Here, A appears to conform to NSCoding because it provides a matching initializer. B should conform to NSCoding, because it should inherit its conformance from A, but the lack of an initWithCoder: initializer causes problems. The fix here is to require that the witness be a virtual initializer, which guarantees that all of the subclasses will have the same initializer. Thus, the definition of A above will be ill-formed unless initWithCoder: is made virtual:

protocol NSCoding {
  init withCoder(coder: NSCoder)
}

class A : NSCoding {
  @virtual init withCoder(coder: NSCoder) { /* ... */ }
}

class B : A {
  // either error (due to missing initWithCoder) or synthesized initWithCoder:
}

As noted earlier, the initializers of structs and enums are considered virtual.

The initialization model described above guarantees that objects are properly initialized before they are used, covering all of the major use cases for initialization while maintaining soundness. Objective-C has a very different initialization model with which Swift must interoperate.

Each Swift initializer definition produces a corresponding Objective-C init method. The existence of this init method allows object construction from Objective-C (both directly via [[A alloc] init:5] and indirectly via, e.g., [obj initWithCoder:coder]) and initialization of the superclass subobject when an Objective-C class inherits from a Swift class (e.g., [super initWithCoder:coder]).

Note that, while Swift's initializers are not inherited and cannot override, this is only true in Swift code. If a subclass defines an initializer with the same Objective-C selector as an initializer in its superclass, the Objective-C init method produced for the former will override the Objective-C init method produced for the latter.

The emission of Objective-C init methods for Swift initializers open up a few soundness problems, illustrated here:

@interface A
@end

@implementation A
- init {
  return [self initWithInt:5];
}

- initWithInt:(int)x {
  // initialize me
}

- initWithString:(NSString *)s {
  // initialize me
}
@end

class B1 : A {
  var dict: NSDictionary

  init withInt(x: Int) {
    dict = []
    super.init() // loops forever, initializing dict repeatedly
  }
}

class B2 : A {
}

@interface C : B2
@end

@implementation C
@end

void getCFromString(NSString *str) {
  return [C initWithString:str]; // doesn't initialize B's dict ivar
}

The first problem, with B1, comes from A's dispatched delegation to -initWithInt:, which is overridden by B1's initializer with the same selector. We can address this problem by enforcing that superclass delegation to an Objective-C superclass initializer refer to a designated initializer of that superclass when that class has at least one initializer marked as a designated initializer.

The second problem, with C, comes from Objective-C's implicit inheritance of initializers. We can address this problem by specifying that init methods in Objective-C are never visible through Swift classes, making the message send [C initWithString:str] ill-formed. This is a relatively small Clang-side change.

Neither of the above "fixes" are complete. The first depends entirely on the adoption of a not-yet-implemented Clang attribute to mark the designated initializers for Objective-C classes, while the second is (almost trivially) defeated by passing the -initWithString: message to an object of type id or using some other dynamic reflection.

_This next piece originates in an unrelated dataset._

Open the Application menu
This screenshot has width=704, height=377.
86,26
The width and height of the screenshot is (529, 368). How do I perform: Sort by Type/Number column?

If we want to close these holes tighter, we could stop emitting Objective-C init methods for Swift initializers. Instead, we would fake the init method declarations when importing Swift modules into Clang, and teach Clang's CodeGen to emit calls directly to the Swift initializers. It would still not be perfect (e.g., some variant of the problem with C would persist), but it would be closer. I suspect that this is far more work than it is worth, and that the "fixes" described above are sufficient.